§ Your task
Lines from the one containing "Entertainment (22, 1809)" through the last line of the records below are to be repeated exactly.

(The input)

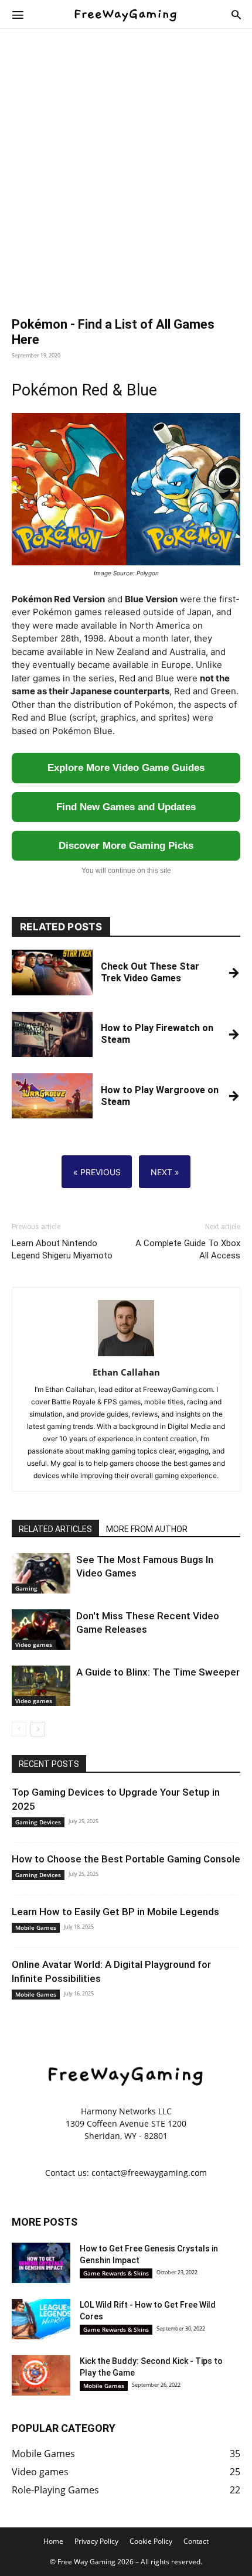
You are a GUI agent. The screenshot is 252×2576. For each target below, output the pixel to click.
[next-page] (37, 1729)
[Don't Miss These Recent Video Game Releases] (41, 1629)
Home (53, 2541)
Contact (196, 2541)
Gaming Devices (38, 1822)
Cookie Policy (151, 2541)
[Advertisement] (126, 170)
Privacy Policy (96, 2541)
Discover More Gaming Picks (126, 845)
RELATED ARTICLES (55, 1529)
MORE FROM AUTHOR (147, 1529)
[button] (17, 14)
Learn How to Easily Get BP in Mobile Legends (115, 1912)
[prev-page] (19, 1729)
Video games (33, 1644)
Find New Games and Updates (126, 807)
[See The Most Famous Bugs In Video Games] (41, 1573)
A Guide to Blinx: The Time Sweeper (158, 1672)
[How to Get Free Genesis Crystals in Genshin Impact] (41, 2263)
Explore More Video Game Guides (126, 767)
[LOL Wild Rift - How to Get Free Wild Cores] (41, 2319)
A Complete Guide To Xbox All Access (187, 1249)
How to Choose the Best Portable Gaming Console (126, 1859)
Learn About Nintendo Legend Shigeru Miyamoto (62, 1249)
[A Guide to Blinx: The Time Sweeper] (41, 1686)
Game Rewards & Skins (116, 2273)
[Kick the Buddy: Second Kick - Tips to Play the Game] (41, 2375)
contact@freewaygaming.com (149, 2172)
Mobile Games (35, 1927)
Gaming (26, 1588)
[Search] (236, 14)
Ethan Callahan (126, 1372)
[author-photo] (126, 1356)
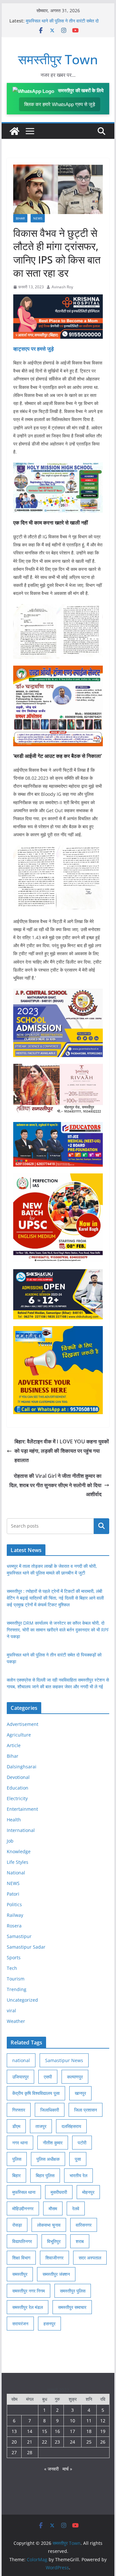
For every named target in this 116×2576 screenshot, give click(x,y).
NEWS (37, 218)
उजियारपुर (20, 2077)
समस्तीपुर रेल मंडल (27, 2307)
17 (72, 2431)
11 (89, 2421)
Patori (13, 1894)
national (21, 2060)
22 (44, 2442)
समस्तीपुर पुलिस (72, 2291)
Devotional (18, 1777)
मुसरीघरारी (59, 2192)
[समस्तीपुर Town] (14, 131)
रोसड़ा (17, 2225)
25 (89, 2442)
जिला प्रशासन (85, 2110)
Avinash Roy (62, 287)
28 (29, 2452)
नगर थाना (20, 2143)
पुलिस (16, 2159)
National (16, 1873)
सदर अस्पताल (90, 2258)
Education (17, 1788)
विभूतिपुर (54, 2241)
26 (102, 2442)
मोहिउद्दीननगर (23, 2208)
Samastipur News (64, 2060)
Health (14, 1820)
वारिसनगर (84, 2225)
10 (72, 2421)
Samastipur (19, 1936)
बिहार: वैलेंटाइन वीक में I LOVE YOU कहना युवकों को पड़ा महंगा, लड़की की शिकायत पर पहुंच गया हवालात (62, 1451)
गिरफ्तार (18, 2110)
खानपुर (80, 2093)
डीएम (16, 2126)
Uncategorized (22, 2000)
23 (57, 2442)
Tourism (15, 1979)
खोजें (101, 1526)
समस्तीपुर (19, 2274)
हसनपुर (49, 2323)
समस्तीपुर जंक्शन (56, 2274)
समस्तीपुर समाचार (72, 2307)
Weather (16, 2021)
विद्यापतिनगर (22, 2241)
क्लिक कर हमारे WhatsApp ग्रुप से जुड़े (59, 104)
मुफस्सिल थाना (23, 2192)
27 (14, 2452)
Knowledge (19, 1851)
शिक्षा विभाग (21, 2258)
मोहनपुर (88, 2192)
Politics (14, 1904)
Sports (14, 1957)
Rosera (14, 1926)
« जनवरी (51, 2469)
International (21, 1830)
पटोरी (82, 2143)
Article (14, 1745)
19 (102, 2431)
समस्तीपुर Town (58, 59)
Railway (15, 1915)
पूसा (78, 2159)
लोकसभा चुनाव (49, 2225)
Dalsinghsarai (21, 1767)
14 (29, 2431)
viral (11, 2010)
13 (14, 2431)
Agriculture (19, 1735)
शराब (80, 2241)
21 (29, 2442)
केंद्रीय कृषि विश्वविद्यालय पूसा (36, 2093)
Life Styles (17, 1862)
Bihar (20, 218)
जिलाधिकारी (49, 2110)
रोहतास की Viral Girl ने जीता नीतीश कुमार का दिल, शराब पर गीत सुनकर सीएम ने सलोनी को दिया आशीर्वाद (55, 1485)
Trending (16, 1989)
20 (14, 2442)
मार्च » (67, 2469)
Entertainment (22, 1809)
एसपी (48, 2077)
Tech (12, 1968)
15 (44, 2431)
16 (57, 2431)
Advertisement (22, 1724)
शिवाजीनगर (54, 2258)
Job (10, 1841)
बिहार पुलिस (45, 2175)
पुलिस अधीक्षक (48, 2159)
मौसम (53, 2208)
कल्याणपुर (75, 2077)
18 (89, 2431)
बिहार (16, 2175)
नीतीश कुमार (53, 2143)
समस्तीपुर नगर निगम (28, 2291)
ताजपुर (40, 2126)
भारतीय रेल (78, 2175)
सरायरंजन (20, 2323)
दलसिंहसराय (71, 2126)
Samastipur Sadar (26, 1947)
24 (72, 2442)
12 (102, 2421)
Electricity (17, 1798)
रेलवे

(End The input)

§ Solution for this task
Entertainment (22, 1809)
एसपी (48, 2077)
Tech (12, 1968)
15 (44, 2431)
16 (57, 2431)
Advertisement (22, 1724)
शिवाजीनगर (54, 2258)
Job (10, 1841)
बिहार पुलिस (45, 2175)
पुलिस अधीक्षक (48, 2159)
मौसम (53, 2208)
कल्याणपुर (75, 2077)
18 (89, 2431)
बिहार (16, 2175)
नीतीश कुमार (53, 2143)
समस्तीपुर नगर निगम (28, 2291)
ताजपुर (40, 2126)
भारतीय रेल (78, 2175)
सरायरंजन (20, 2323)
दलसिंहसराय (71, 2126)
Samastipur Sadar (26, 1947)
24 (72, 2442)
12 (102, 2421)
Electricity (17, 1798)
रेलवे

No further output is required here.